Closed nex3 closed 1 year ago

nex3 commented 1 year ago
$ mkdir pkg
$ npm i @jspm/generator
$ mkdir subpkg
$ echo '{"name": "subpkg", "version": "0.0.0", "main": "index.js"}' > subpkg/package.json
$ echo 'console.log("hello!")' > subpkg/index.js
$ cat > generate.mjs
import { Generator } from '@jspm/generator';

const generator = new Generator({
  mapUrl: import.meta.url,
  defaultProvider: 'nodemodules',
  env: ['production', 'browser', 'module'],
});

await generator.install('./subpkg');
$ node generate.mjs
file:///tmp/pkg/node_modules/@jspm/generator/dist/generator-0681485c.js:2565
            throw new JspmError(`Unable to trace ${resolved}, as it is a CommonJS module. Either enable CommonJS tracing explicitly by setting "GeneratorOptions.commonJS" to true, or use a provider that performs ESM transpiling like jspm.io via defaultProvider: 'jspm.io'.`);
                  ^

JspmError: Unable to trace file:///tmp/pkg/subpkg/index.js, as it is a CommonJS module. Either enable CommonJS tracing explicitly by setting "GeneratorOptions.commonJS" to true, or use a provider that performs ESM transpiling like jspm.io via defaultProvider: 'jspm.io'.
    at TraceMap.visit (file:///tmp/pkg/node_modules/@jspm/generator/dist/generator-0681485c.js:2565:19)                                                      
    at async Generator.install (file:///tmp/pkg/node_modules/@jspm/generator/dist/generator-0681485c.js:3854:13)                                                      
    at async file:///tmp/pkg/generate.mjs:11:1 {
  jspmError: true,
  code: undefined
}

Node.js v19.7.0

It looks like jspm is considering my subpkg/index.js file to be a CommonJS file, despite not using any CommonJS features and being entirely possible to import via ESM. Even if I explicitly declare it as a non-CommonJS file using package.json conditional exports, jspm still throws this error. I can work around it by passing commonJS: true, but as a library author I'd like to avoid requiring my users to do that.

Note that while this is a toy example, my real use-case is more serious: I'm trying to distribute a library that will seamlessly support both CJS and ESM users with the same codebase. To do so, I use side effects when the library is loaded via ESM to pass out its exports without violating CJS syntax.

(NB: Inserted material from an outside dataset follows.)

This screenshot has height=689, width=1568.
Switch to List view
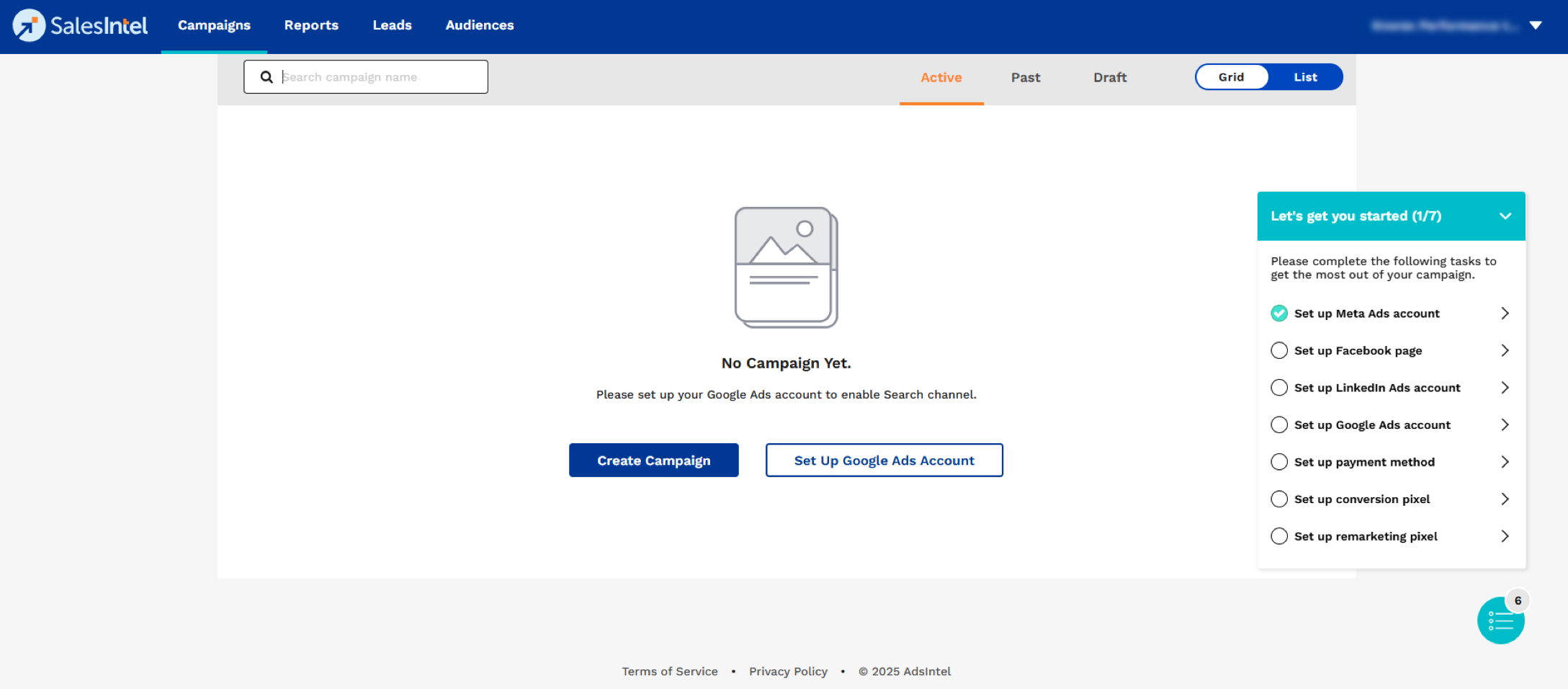[1305, 77]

Bubblyworld commented 1 year ago

Thanks for the issue - I think this is a case of the generator being overzealous with CommonJS detection. At the moment the CJS warning is triggered if at any point the dependency tracer hits a CJS module. In this case since subpkg hasn't got "type": "module" set in its package.json, and because it's main file has the .js extension, the resolver treats it as a CJS module (see Node.js resolution rules, which jspm is an extension of).

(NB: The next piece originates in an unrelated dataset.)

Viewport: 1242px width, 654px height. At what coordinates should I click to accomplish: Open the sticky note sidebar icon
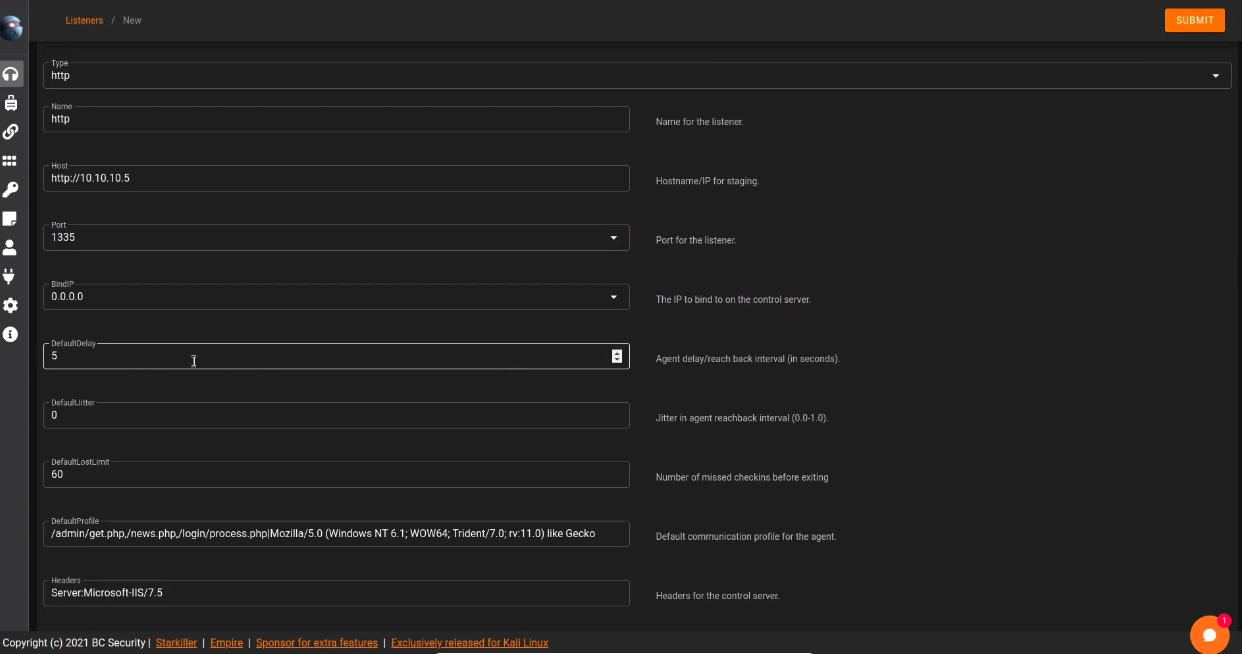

But you're right, it only matters if the CJS module actually uses require/module/__dirname/etc. I think we can patch it quickly by checking if the module has any of those as unbound globals, and only throwing if it does.

nex3 commented 1 year ago

If the file is loaded through conditional exports for the type "import", it should probably also always be considered an ESM module.